Now more than ever, we need good quality from all levels of art. Painters, singers, writers, filmmakers, dancers… artists all need to band together to provide their audiences with quality art that will inspire this generation to not give up hope and push on. When done right, that’s the power of good art.
This year, despite the obvious obstacles, Intrepid Theatre is presenting its audience with their art with the 23rd annual UNO Fest. However, because of the COVID-19 pandemic, it’s presenting the fest online.
“We really wanted to give an offering of love, really, of reaching out to our audience and hopefully feeding them some artistic creativity, some enjoyment in their homes, and whenever they need to,” says Intrepid Theatre artistic and executive director Heather Lindsay. “We really wanted to connect and still support the artists that were going to be in UNO Fest originally, and creatively adapt and still offer some artistic enjoyment to bring us together in this world of isolation.”
Lindsay says that changing the UNO Fest to be entirely online due to COVID-19 was a challenge, but says that everyone still wanted to make sure they had fun.
“We really deeply thought about it and let it just percolate, and collectively we came together with this artistic vision,” she says. “It’s definitely not, you know, the normal size of the festival, going to an online platform. We were aware that that’s not the medium that we work in, so we wanted to challenge ourselves and have fun, but we didn’t want to stress ourselves out so much, because we also know that everyone is working in isolation, and so it’s a challenge as well for us to work together, to try to collaborate from afar.”
Lindsay says that this year’s event includes live meet and greets on Facebook to give people a chance to really “get deeper into their work.”
“We have a sampling, hopefully that everyone can access, from free online Facebook events; so it will be Facebook Live events of happy half-hours with the artists,” she says. “It’s a meet and greet with the artist, an artist interview, really, to get deeper into their work.“
Lindsay says that the paid content portion of the festival features a pre-recorded play that users can access through social media.
“We have full shows of comedy and dance and puppetry that will make you laugh,” she says. “It’s a full play, right in your home… Local artist J. McLaughlin will be doing [her] performance live, so we do have an original full-length piece, live.”
One of the performances this year is Kunji Mark Ikeada’s Sansei: The Storyteller. Ikeada says that the performance started as an experiment.
“I was really trying to see if I could mesh contemporary dance with spoken-word poetry,” says Ikeada, “and so that combination is where the gears started to turn.”
Although the performance explores serious topics, it often uses humour in the process of exploration.

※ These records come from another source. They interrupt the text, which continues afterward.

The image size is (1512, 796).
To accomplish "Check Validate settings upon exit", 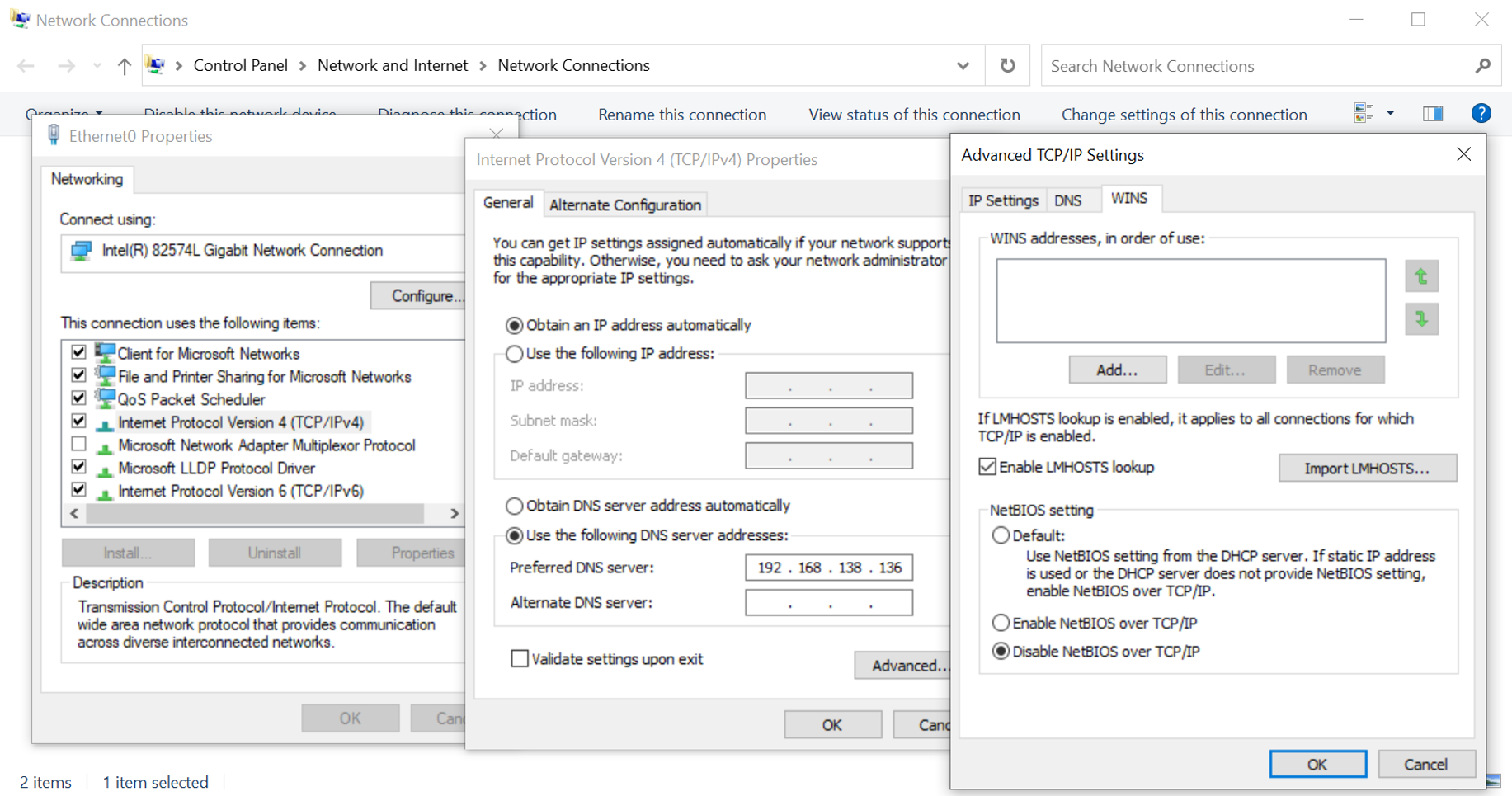I will coord(520,659).
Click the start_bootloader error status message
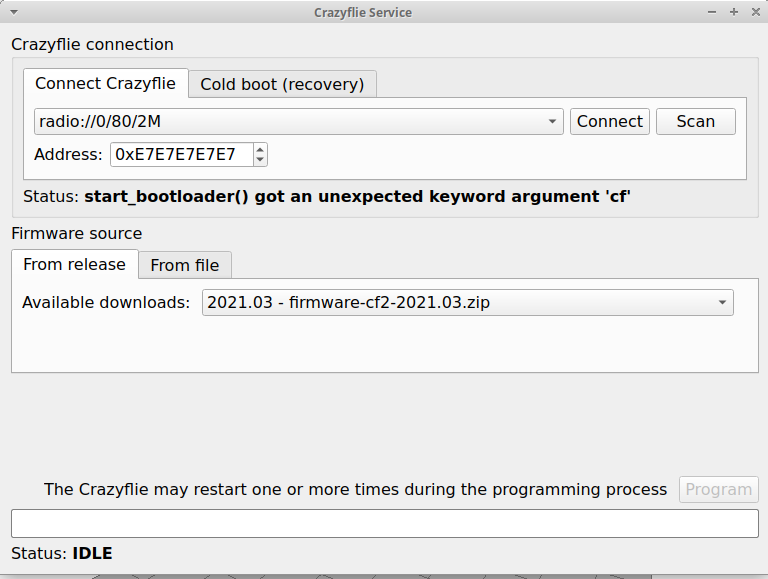Image resolution: width=768 pixels, height=579 pixels. pyautogui.click(x=357, y=196)
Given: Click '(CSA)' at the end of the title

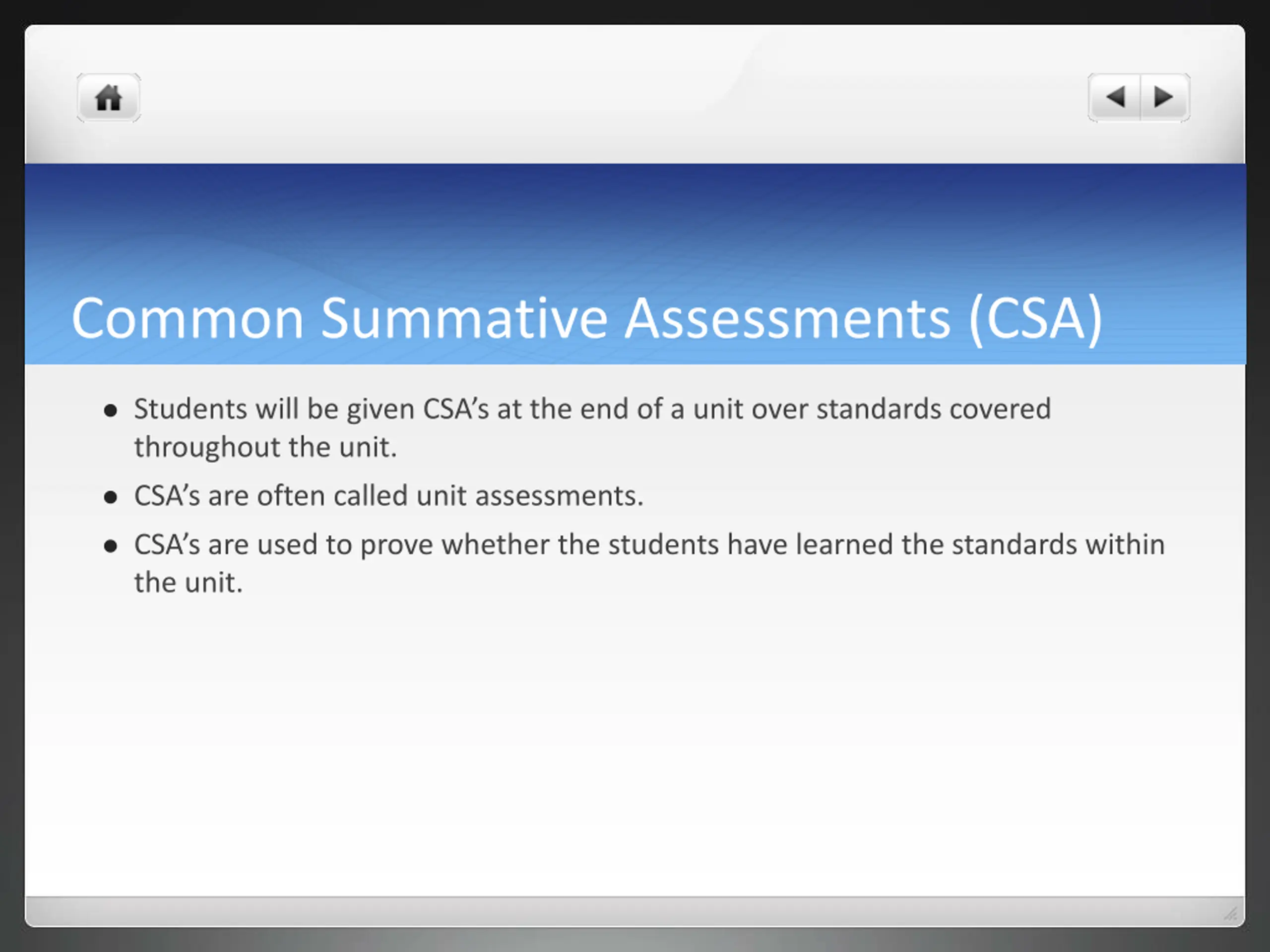Looking at the screenshot, I should pyautogui.click(x=1036, y=319).
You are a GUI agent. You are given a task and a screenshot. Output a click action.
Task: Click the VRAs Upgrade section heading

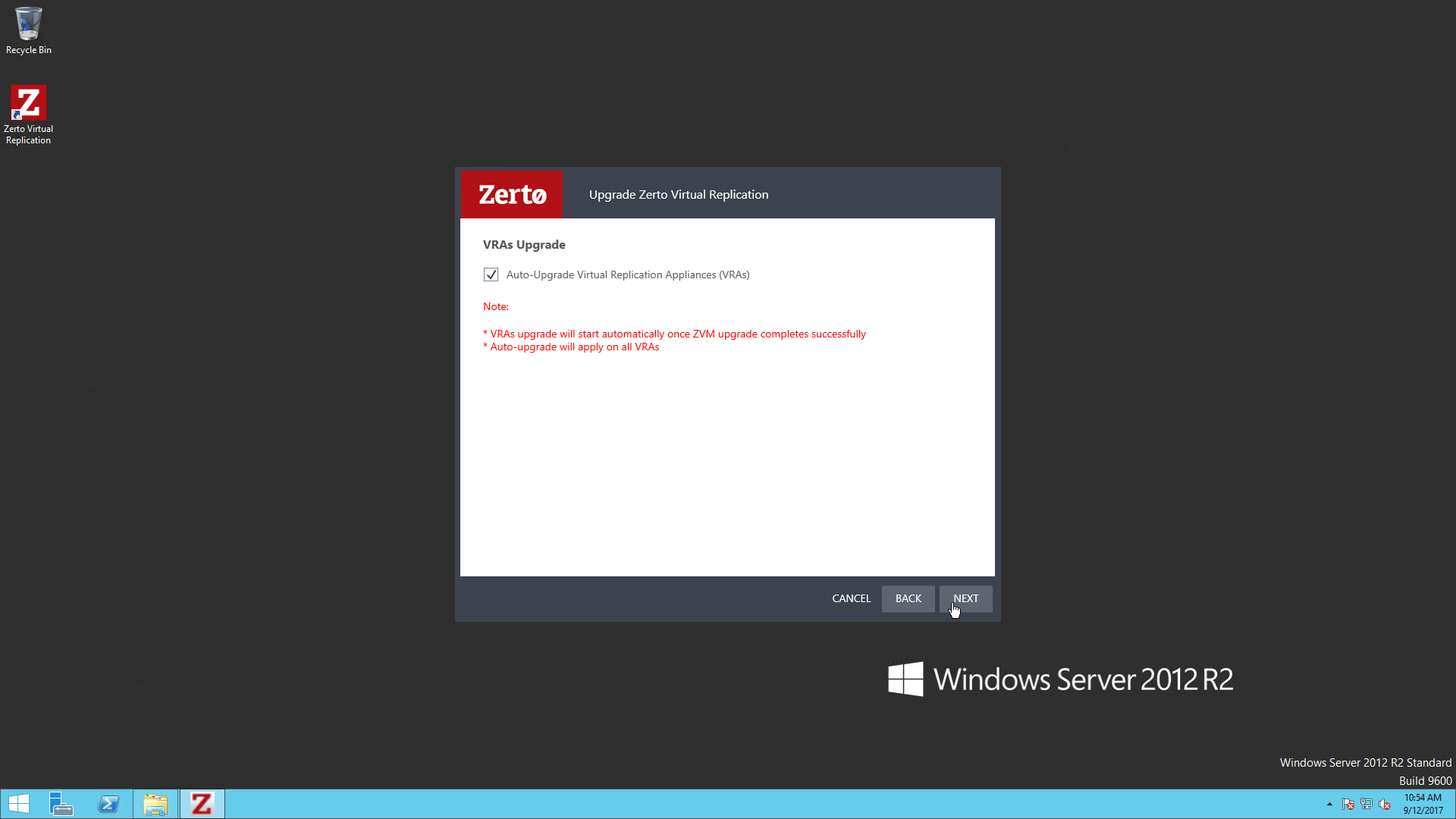click(x=524, y=245)
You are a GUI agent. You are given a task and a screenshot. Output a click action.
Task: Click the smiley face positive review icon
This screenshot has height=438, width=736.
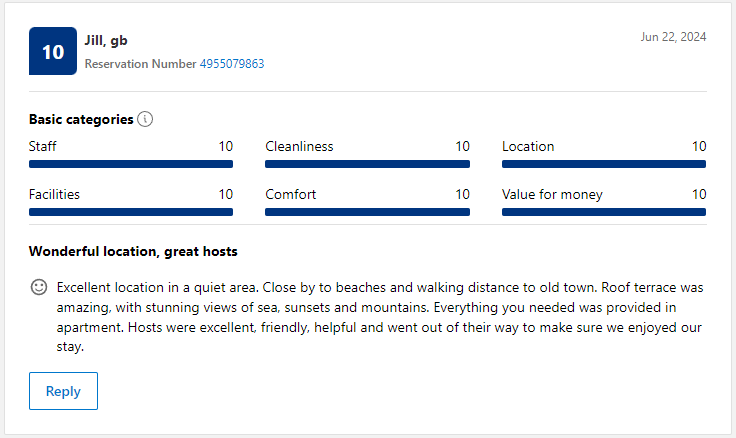(x=39, y=287)
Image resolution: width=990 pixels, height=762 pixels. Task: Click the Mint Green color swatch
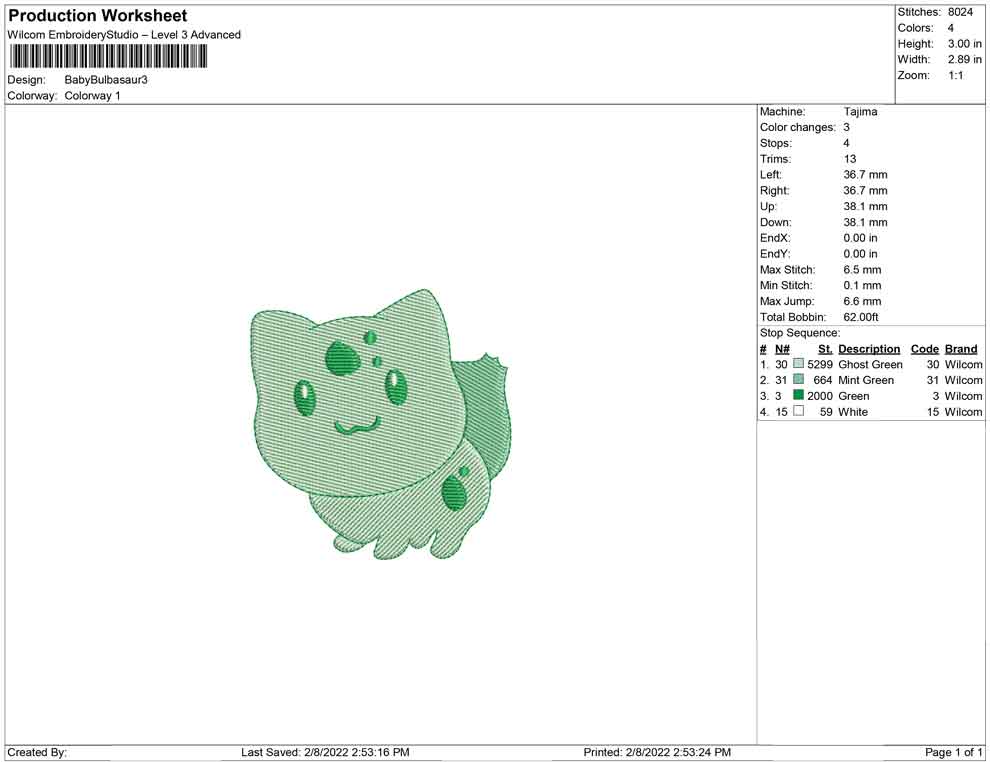798,380
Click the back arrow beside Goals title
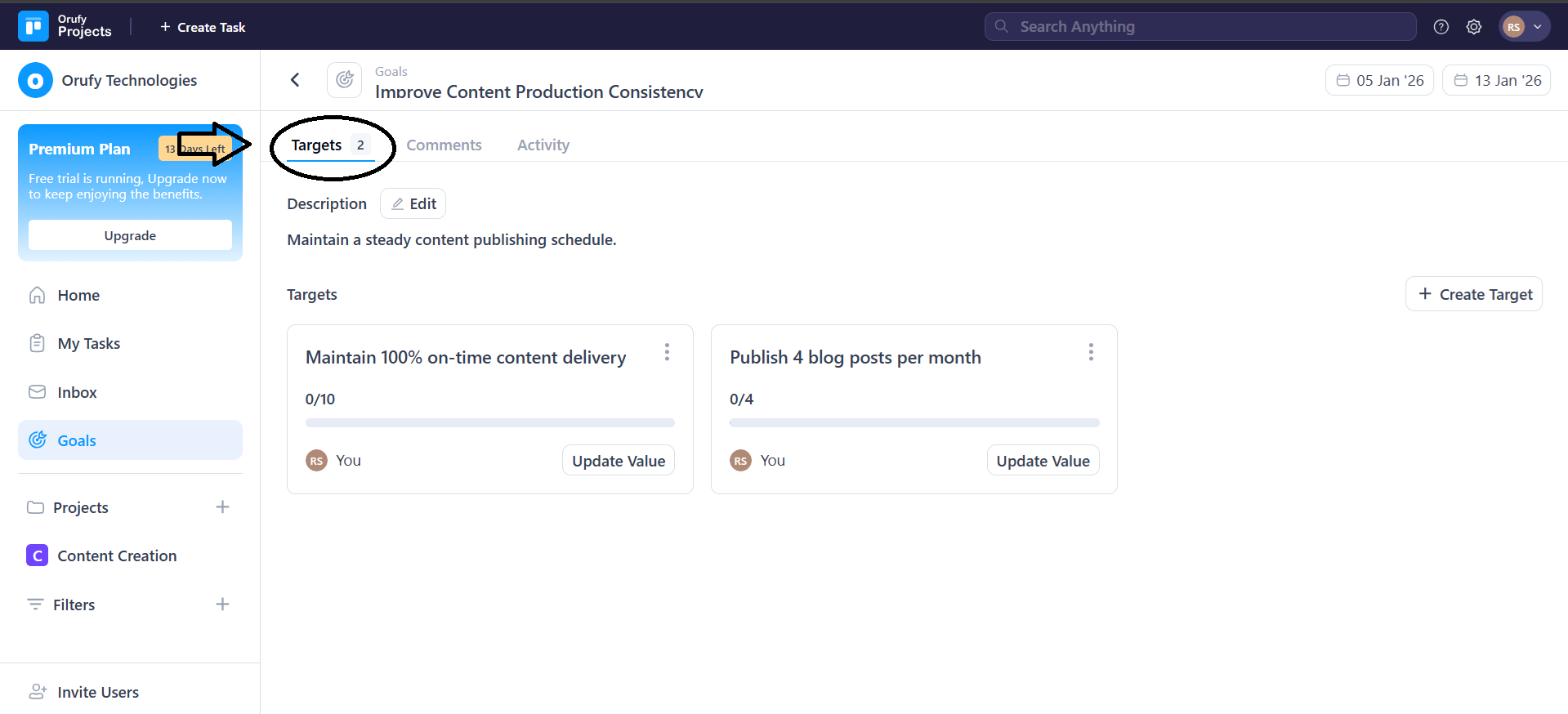 point(295,80)
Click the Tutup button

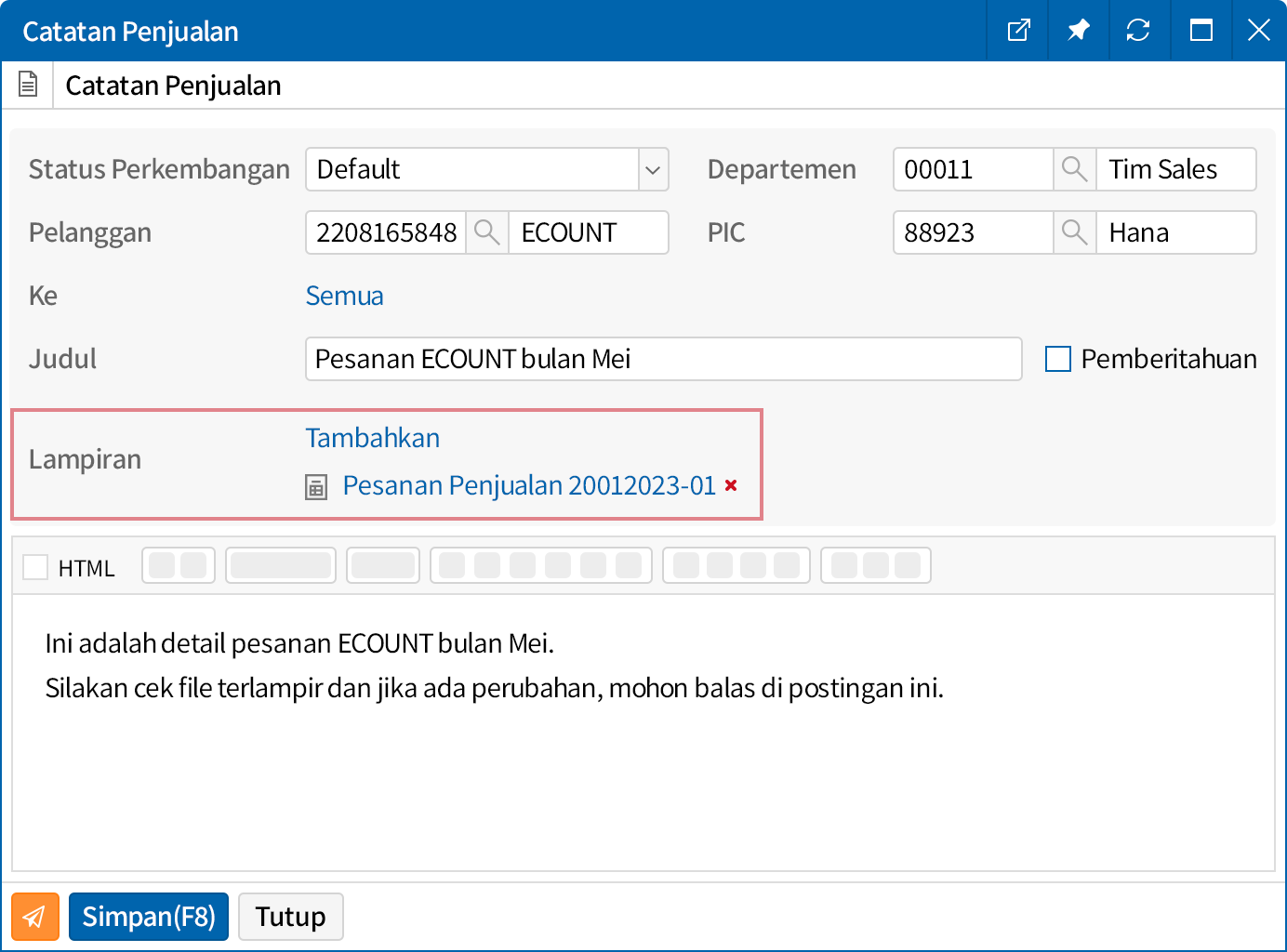[x=290, y=917]
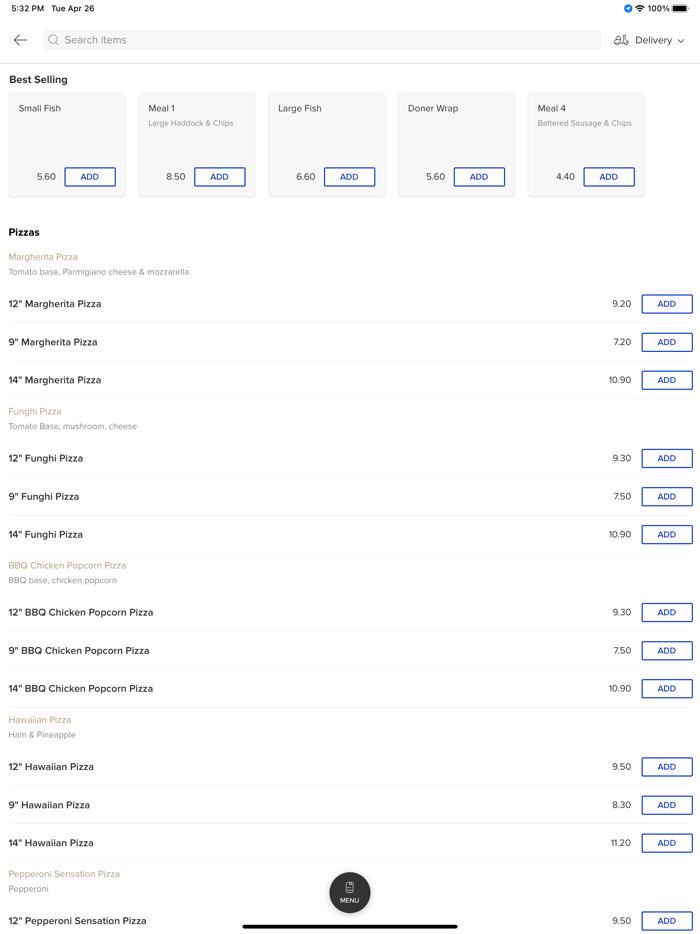
Task: Add 12" Margherita Pizza to basket
Action: pyautogui.click(x=667, y=304)
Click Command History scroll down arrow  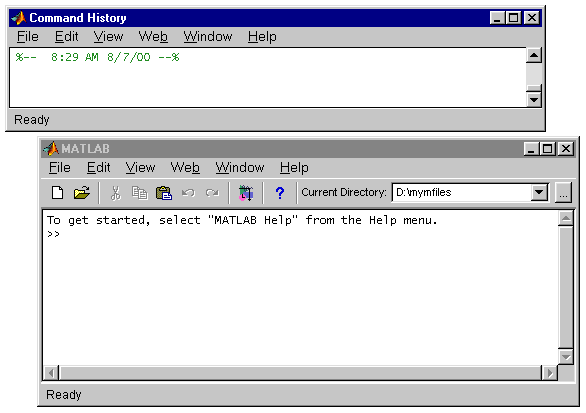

“I was really fascinated by the idea of silver linings,” says Ikeada. “That was kind of the inspiration point; it didn’t take me long to look back at my own history and know that my whole life is a bit of a silver lining, because if it wasn’t for this really dark time of the Japanese internment, my dad wouldn’t have been born, and then neither would I have.”
The show exploded between the spoken word, the dance, and telling the story, says Ikeada.
“These strands of ideas kind of came together to contextualize the Japanese internment,” he says, “to tell that story in a really personal way of how I’ve come to understand it.”